Please reproduce the entries below, replacing "Identify the location of" with "Find the position of" and leaving everything else unchanged.

*** Opening Provided information ***

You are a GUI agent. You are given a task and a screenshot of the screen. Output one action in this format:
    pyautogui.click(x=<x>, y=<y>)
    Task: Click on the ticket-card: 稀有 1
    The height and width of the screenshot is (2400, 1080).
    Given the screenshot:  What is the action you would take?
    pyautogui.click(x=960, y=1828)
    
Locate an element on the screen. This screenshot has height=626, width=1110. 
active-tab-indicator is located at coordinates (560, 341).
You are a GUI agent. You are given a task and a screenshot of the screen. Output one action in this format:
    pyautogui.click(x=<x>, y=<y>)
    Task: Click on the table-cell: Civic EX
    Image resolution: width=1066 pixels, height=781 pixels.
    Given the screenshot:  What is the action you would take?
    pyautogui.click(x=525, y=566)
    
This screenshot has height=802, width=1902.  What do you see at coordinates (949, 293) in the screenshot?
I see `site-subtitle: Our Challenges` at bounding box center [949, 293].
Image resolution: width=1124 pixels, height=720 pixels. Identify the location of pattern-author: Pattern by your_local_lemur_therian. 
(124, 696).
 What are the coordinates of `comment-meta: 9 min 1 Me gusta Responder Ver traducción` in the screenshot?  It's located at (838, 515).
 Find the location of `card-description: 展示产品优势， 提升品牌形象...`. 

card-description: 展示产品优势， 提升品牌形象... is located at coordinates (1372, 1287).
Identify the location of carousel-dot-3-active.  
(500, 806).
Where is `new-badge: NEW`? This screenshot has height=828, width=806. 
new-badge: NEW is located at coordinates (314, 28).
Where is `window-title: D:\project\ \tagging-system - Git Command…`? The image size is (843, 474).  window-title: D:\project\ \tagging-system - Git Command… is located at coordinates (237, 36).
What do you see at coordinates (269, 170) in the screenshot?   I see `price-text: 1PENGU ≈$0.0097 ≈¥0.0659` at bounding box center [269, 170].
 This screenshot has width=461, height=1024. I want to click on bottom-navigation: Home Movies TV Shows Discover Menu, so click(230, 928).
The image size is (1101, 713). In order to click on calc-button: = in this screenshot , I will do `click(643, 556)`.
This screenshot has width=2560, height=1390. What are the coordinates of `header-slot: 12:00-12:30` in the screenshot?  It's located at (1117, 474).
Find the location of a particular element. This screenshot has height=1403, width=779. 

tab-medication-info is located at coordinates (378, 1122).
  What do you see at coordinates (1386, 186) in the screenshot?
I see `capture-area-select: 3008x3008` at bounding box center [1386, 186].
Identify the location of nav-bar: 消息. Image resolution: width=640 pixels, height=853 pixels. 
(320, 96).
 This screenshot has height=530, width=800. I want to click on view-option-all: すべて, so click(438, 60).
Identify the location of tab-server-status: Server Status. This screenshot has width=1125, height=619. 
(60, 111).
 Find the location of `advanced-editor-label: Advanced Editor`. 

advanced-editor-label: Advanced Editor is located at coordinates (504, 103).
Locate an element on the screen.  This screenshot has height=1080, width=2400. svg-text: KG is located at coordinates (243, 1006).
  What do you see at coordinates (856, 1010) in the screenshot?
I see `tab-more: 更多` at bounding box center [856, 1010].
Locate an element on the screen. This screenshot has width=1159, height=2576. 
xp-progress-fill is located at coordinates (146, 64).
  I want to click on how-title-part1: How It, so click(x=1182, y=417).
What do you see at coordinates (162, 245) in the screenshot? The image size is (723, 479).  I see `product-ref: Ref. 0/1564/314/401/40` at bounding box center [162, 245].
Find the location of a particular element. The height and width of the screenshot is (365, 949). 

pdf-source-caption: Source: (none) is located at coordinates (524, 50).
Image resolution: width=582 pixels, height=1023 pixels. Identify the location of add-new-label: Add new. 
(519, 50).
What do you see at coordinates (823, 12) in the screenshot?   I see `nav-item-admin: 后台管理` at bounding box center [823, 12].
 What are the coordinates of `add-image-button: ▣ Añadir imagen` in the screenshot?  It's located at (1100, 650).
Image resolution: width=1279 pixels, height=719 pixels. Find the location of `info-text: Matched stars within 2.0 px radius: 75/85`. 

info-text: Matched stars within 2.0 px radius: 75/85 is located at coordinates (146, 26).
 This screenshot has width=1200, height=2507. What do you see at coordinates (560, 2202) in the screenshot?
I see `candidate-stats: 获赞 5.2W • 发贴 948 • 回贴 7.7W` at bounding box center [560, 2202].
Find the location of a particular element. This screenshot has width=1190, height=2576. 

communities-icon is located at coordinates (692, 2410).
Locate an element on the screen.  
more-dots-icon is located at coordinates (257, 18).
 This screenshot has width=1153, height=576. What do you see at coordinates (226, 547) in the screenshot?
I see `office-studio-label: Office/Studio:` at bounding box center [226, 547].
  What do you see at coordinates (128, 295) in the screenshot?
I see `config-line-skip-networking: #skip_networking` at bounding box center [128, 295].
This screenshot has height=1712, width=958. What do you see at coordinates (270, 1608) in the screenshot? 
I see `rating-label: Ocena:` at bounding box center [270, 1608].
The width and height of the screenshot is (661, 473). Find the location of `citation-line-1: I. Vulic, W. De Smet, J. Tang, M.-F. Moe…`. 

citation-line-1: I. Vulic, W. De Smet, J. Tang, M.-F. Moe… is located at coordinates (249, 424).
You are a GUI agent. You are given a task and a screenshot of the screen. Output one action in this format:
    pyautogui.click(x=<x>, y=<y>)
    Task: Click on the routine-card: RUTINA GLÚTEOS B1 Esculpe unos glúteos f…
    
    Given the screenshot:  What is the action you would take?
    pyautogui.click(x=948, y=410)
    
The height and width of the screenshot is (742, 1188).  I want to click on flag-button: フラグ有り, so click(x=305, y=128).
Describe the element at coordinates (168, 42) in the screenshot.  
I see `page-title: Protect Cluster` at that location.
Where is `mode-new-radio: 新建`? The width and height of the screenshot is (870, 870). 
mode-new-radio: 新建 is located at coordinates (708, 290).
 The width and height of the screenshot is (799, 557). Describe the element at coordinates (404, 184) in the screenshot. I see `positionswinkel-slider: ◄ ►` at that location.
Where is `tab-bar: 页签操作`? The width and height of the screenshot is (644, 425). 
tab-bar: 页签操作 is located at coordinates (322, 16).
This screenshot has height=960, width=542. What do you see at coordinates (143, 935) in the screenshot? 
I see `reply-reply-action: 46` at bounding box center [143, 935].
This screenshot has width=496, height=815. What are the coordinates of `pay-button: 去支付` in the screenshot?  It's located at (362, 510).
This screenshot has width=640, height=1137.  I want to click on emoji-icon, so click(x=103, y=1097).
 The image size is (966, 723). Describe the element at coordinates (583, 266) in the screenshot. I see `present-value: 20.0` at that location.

*** Closing Provided information ***

The completed task.
You are a GUI agent. You are given a task and a screenshot of the screen. Output one action in this format:
    pyautogui.click(x=<x>, y=<y>)
    Task: Click on the ticket-card: 稀有 1
    The height and width of the screenshot is (2400, 1080).
    Given the screenshot:  What is the action you would take?
    pyautogui.click(x=960, y=1828)
    
Locate an element on the screen. This screenshot has height=626, width=1110. 
active-tab-indicator is located at coordinates (560, 341).
You are a GUI agent. You are given a task and a screenshot of the screen. Output one action in this format:
    pyautogui.click(x=<x>, y=<y>)
    Task: Click on the table-cell: Civic EX
    Image resolution: width=1066 pixels, height=781 pixels.
    Given the screenshot:  What is the action you would take?
    pyautogui.click(x=525, y=566)
    
This screenshot has height=802, width=1902.  What do you see at coordinates (949, 293) in the screenshot?
I see `site-subtitle: Our Challenges` at bounding box center [949, 293].
Image resolution: width=1124 pixels, height=720 pixels. Find the position of pattern-author: Pattern by your_local_lemur_therian. 
(124, 696).
 What are the coordinates of `comment-meta: 9 min 1 Me gusta Responder Ver traducción` in the screenshot?  It's located at (838, 515).
 Find the location of `card-description: 展示产品优势， 提升品牌形象...`. 

card-description: 展示产品优势， 提升品牌形象... is located at coordinates (1372, 1287).
Find the position of carousel-dot-3-active.  
(500, 806).
Where is `new-badge: NEW`? This screenshot has height=828, width=806. 
new-badge: NEW is located at coordinates (314, 28).
Where is `window-title: D:\project\ \tagging-system - Git Command…`? The image size is (843, 474).  window-title: D:\project\ \tagging-system - Git Command… is located at coordinates (237, 36).
What do you see at coordinates (269, 170) in the screenshot?   I see `price-text: 1PENGU ≈$0.0097 ≈¥0.0659` at bounding box center [269, 170].
 This screenshot has width=461, height=1024. I want to click on bottom-navigation: Home Movies TV Shows Discover Menu, so click(230, 928).
The image size is (1101, 713). In order to click on calc-button: = in this screenshot , I will do `click(643, 556)`.
This screenshot has width=2560, height=1390. What are the coordinates of `header-slot: 12:00-12:30` in the screenshot?  It's located at (1117, 474).
Find the location of a particular element. This screenshot has height=1403, width=779. 

tab-medication-info is located at coordinates (378, 1122).
  What do you see at coordinates (1386, 186) in the screenshot?
I see `capture-area-select: 3008x3008` at bounding box center [1386, 186].
Find the position of nav-bar: 消息. Image resolution: width=640 pixels, height=853 pixels. 
(320, 96).
 This screenshot has height=530, width=800. I want to click on view-option-all: すべて, so click(438, 60).
Find the position of tab-server-status: Server Status. This screenshot has width=1125, height=619. 
(60, 111).
 Find the location of `advanced-editor-label: Advanced Editor`. 

advanced-editor-label: Advanced Editor is located at coordinates (504, 103).
Locate an element on the screen.  This screenshot has height=1080, width=2400. svg-text: KG is located at coordinates (243, 1006).
  What do you see at coordinates (856, 1010) in the screenshot?
I see `tab-more: 更多` at bounding box center [856, 1010].
Locate an element on the screen. This screenshot has width=1159, height=2576. 
xp-progress-fill is located at coordinates (146, 64).
  I want to click on how-title-part1: How It, so click(x=1182, y=417).
What do you see at coordinates (162, 245) in the screenshot? The image size is (723, 479).  I see `product-ref: Ref. 0/1564/314/401/40` at bounding box center [162, 245].
Find the location of a particular element. The height and width of the screenshot is (365, 949). 

pdf-source-caption: Source: (none) is located at coordinates (524, 50).
Image resolution: width=582 pixels, height=1023 pixels. Find the position of add-new-label: Add new. 
(519, 50).
What do you see at coordinates (823, 12) in the screenshot?   I see `nav-item-admin: 后台管理` at bounding box center [823, 12].
 What are the coordinates of `add-image-button: ▣ Añadir imagen` in the screenshot?  It's located at (1100, 650).
Image resolution: width=1279 pixels, height=719 pixels. Find the location of `info-text: Matched stars within 2.0 px radius: 75/85`. 

info-text: Matched stars within 2.0 px radius: 75/85 is located at coordinates (146, 26).
 This screenshot has width=1200, height=2507. What do you see at coordinates (560, 2202) in the screenshot?
I see `candidate-stats: 获赞 5.2W • 发贴 948 • 回贴 7.7W` at bounding box center [560, 2202].
Find the location of a particular element. This screenshot has width=1190, height=2576. 

communities-icon is located at coordinates (692, 2410).
Locate an element on the screen.  
more-dots-icon is located at coordinates (257, 18).
 This screenshot has width=1153, height=576. What do you see at coordinates (226, 547) in the screenshot?
I see `office-studio-label: Office/Studio:` at bounding box center [226, 547].
  What do you see at coordinates (128, 295) in the screenshot?
I see `config-line-skip-networking: #skip_networking` at bounding box center [128, 295].
This screenshot has height=1712, width=958. What do you see at coordinates (270, 1608) in the screenshot? 
I see `rating-label: Ocena:` at bounding box center [270, 1608].
The width and height of the screenshot is (661, 473). Find the location of `citation-line-1: I. Vulic, W. De Smet, J. Tang, M.-F. Moe…`. 

citation-line-1: I. Vulic, W. De Smet, J. Tang, M.-F. Moe… is located at coordinates (249, 424).
You are a GUI agent. You are given a task and a screenshot of the screen. Output one action in this format:
    pyautogui.click(x=<x>, y=<y>)
    Task: Click on the routine-card: RUTINA GLÚTEOS B1 Esculpe unos glúteos f…
    
    Given the screenshot:  What is the action you would take?
    pyautogui.click(x=948, y=410)
    
The height and width of the screenshot is (742, 1188).  I want to click on flag-button: フラグ有り, so click(x=305, y=128).
Describe the element at coordinates (168, 42) in the screenshot.  
I see `page-title: Protect Cluster` at that location.
Where is `mode-new-radio: 新建`? The width and height of the screenshot is (870, 870). 
mode-new-radio: 新建 is located at coordinates (708, 290).
 The width and height of the screenshot is (799, 557). Describe the element at coordinates (404, 184) in the screenshot. I see `positionswinkel-slider: ◄ ►` at that location.
Where is `tab-bar: 页签操作`? The width and height of the screenshot is (644, 425). 
tab-bar: 页签操作 is located at coordinates (322, 16).
This screenshot has height=960, width=542. What do you see at coordinates (143, 935) in the screenshot? 
I see `reply-reply-action: 46` at bounding box center [143, 935].
This screenshot has width=496, height=815. What are the coordinates of `pay-button: 去支付` in the screenshot?  It's located at (362, 510).
This screenshot has width=640, height=1137.  I want to click on emoji-icon, so click(x=103, y=1097).
 The image size is (966, 723). Describe the element at coordinates (583, 266) in the screenshot. I see `present-value: 20.0` at that location.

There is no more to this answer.